Monster of the Day #3537

If YouTube had existed back in the day there definitely would have been a channel dedicated to comparing what the poster promised and what the movie delivered. Even so, again, at least with Corman’s films you got surprisingly decent film making and generally a witty script and decent to very good acting.

  • Kirk Draut

    Not unlike the huge disconnect between the amazing art on an Atari 2600 cartridge and the actual game. We had really good imaginations back then.

  • Beckoning Chasm

    Tonight's blue-ray feature was "It's The Great Pumpkin, Charlie Brown – Worship it Before it Destroys You."

    This is not the infamous version you've read about here and there, this is actually an earlier version completed about five months before that one (and a year or so before the actual special that aired).

    I was frankly shocked and kind of sickened by the level of violence and gore in this one–some of the torture scenes are unwatchable (I couldn't watch them). The description you've read make it sound pretty gruesome, but this version is beyond hideous.

    Vinegar Syndrome have done their usual outstanding job, locating the original 16mm elements and cleaning them up (ironically). Extras include an isolated soundtrack (by Igor Stravinsky, of all people), interviews with the survivors, an introduction by Count Gore DeVol (who also hosts a trivia quiz) and an essay by Michael Caine.

    It's pretty distressing, honestly, so I'm not sure I recommend it, but it's…there.

  • 🐻 bgbear_rnh

    well played my friend

  • Gamera977

    Is this the one where lacking a black cat Linus attempts to sacrifice Garfield to The Great Pumpkin?

  • Beckoning Chasm

    There's a scene similar to that early on, but I don't remember what the cat looked like. I was too dismayed to see–and I hope you're all sitting down–that they showed Linus smoking cigarettes.

  • 🐻 bgbear_rnh

    Linus casually snuffed out the cigarette butt in Garfield's lasagna.

  • Eric Hinkle

    Right before he casually snuffed Garfield.

  • Eric Hinkle

    OT but someone elsewhere online pointed out that Popeye the Sailor Man is going to be public domain next year. They added that Cthulhu was already PD and wondered: "When Popeye and Cthulhu are both public domain, can we have them fight?"

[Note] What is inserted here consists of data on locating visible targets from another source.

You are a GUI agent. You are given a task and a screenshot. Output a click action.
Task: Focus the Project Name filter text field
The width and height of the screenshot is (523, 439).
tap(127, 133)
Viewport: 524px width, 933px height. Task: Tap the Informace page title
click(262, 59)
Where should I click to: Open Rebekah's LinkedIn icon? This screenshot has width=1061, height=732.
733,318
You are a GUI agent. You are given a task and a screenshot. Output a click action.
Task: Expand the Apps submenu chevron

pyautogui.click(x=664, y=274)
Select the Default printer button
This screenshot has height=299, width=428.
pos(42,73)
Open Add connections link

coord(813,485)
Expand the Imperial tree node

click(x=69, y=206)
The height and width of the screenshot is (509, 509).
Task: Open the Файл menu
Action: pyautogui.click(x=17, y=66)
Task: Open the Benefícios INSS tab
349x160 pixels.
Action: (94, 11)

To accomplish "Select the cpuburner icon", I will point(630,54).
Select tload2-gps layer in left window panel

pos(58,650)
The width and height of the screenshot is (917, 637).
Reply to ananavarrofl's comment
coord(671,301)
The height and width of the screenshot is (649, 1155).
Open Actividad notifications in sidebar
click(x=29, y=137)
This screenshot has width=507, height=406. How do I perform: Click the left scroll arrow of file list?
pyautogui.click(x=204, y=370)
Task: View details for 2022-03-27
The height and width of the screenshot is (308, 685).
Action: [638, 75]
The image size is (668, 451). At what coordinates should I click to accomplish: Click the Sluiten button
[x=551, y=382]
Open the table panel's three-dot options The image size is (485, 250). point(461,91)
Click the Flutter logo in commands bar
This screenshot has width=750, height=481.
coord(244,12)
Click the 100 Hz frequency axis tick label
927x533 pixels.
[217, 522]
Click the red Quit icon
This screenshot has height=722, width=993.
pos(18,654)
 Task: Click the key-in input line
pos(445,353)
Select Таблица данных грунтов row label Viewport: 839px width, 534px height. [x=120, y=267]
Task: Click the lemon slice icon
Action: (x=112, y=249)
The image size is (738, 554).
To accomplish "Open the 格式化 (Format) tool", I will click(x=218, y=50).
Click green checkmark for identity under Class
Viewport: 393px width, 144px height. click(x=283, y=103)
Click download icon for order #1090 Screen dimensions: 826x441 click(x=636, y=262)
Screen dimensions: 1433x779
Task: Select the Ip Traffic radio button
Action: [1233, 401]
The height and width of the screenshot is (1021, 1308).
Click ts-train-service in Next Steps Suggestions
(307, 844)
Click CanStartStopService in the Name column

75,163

    Which inspired me to write:
    "I'm Popeye the Sailor Man (Toot-toot),
    I'm Popeye the Sailor Man (Toot-toot).
    If Cthulhu comes up from the deep
    I'll leave 'im a heap.
    I'm Popeye the Sailor Man (Toot-toot!)"

  • zombiewhacker

    I have great affection for the old B&W Fleischer's cartoons. A shame their popularity apparently hasn't carried over to today's generation.

  • Beckoning Chasm

    They were put out on DVD some years ago–I bought vol 1. They still might be available.

  • Eric Hinkle

    I think some of them are on YT for free. I know the Sinbad and Aladdin ones are, and they are amazing.

  • Ken_Begg

    ah, the classics never die…

    Still remember the guy who raged at me because he spent three days searching on the Internet to see if it was real (this is before search engines–man, I'm old–so that was laborious back then. The site didn't even have a dedicated URL!). I pointed out he could have just asked me. He stayed mad and said I should add a big "SATIRE" warning to the piece so people wouldn't be confused. Because that's how comedy works. "THIS IS FAKE!" would have been a great start to the thing.

  • Ken_Begg

    Get ready for the AI new "Fleischer" cartoons, then. Ah, who knows, some of them might be good.

    The song might still be copyrighted, though.

  • Eric Hinkle

    Hah! To be fair, though, I've seen some utterly deranged things described online that later turned out to be true.